## YOUR OBJECTIVE
Reproduce the entries so that every line matches the original exactly.

[[ TASK INPUTS open ]]

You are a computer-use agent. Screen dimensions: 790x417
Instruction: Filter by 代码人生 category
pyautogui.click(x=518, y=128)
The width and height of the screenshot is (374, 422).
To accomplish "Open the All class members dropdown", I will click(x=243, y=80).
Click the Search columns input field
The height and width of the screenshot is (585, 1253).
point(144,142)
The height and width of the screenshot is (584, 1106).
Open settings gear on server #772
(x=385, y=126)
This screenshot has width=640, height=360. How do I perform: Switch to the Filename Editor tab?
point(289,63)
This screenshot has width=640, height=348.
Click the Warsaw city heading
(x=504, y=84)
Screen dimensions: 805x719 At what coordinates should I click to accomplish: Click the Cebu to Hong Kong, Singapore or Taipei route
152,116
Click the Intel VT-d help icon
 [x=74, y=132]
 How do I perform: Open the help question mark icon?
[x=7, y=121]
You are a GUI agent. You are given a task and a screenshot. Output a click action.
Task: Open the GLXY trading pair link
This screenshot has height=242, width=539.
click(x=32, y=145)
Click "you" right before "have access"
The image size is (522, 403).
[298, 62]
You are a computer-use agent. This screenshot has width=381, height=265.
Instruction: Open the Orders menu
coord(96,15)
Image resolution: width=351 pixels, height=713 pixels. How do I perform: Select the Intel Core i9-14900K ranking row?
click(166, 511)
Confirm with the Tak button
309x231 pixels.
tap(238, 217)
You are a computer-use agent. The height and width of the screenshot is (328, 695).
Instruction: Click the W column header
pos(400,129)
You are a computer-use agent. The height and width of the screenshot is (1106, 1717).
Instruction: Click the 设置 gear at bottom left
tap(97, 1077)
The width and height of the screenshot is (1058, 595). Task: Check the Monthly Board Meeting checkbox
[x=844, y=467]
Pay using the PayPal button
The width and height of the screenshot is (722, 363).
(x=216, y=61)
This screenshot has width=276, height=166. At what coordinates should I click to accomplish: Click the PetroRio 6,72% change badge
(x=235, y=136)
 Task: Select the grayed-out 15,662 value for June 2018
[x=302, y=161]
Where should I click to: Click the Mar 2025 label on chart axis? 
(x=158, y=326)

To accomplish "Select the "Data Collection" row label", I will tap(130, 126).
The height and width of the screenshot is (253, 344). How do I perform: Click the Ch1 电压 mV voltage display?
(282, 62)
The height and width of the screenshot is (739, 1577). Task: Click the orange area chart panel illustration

[[ TASK INPUTS closed ]]

## EXERCISE SOLUTION
You are a computer-use agent. Screen dimensions: 790x417
Instruction: Filter by 代码人生 category
pyautogui.click(x=518, y=128)
The width and height of the screenshot is (374, 422).
To accomplish "Open the All class members dropdown", I will click(x=243, y=80).
Click the Search columns input field
The height and width of the screenshot is (585, 1253).
point(144,142)
The height and width of the screenshot is (584, 1106).
Open settings gear on server #772
(x=385, y=126)
This screenshot has width=640, height=360. How do I perform: Switch to the Filename Editor tab?
point(289,63)
This screenshot has width=640, height=348.
Click the Warsaw city heading
(x=504, y=84)
Screen dimensions: 805x719 At what coordinates should I click to accomplish: Click the Cebu to Hong Kong, Singapore or Taipei route
152,116
Click the Intel VT-d help icon
 [x=74, y=132]
 How do I perform: Open the help question mark icon?
[x=7, y=121]
You are a GUI agent. You are given a task and a screenshot. Output a click action.
Task: Open the GLXY trading pair link
This screenshot has height=242, width=539.
click(x=32, y=145)
Click "you" right before "have access"
The image size is (522, 403).
[298, 62]
You are a computer-use agent. This screenshot has width=381, height=265.
Instruction: Open the Orders menu
coord(96,15)
Image resolution: width=351 pixels, height=713 pixels. How do I perform: Select the Intel Core i9-14900K ranking row?
click(166, 511)
Confirm with the Tak button
309x231 pixels.
tap(238, 217)
You are a computer-use agent. The height and width of the screenshot is (328, 695).
Instruction: Click the W column header
pos(400,129)
You are a computer-use agent. The height and width of the screenshot is (1106, 1717).
Instruction: Click the 设置 gear at bottom left
tap(97, 1077)
The width and height of the screenshot is (1058, 595). Task: Check the Monthly Board Meeting checkbox
[x=844, y=467]
Pay using the PayPal button
The width and height of the screenshot is (722, 363).
(x=216, y=61)
This screenshot has width=276, height=166. At what coordinates should I click to accomplish: Click the PetroRio 6,72% change badge
(x=235, y=136)
 Task: Select the grayed-out 15,662 value for June 2018
[x=302, y=161]
Where should I click to: Click the Mar 2025 label on chart axis? 
(x=158, y=326)

To accomplish "Select the "Data Collection" row label", I will tap(130, 126).
The height and width of the screenshot is (253, 344). How do I perform: Click the Ch1 电压 mV voltage display?
(282, 62)
The height and width of the screenshot is (739, 1577). Task: Click the orange area chart panel illustration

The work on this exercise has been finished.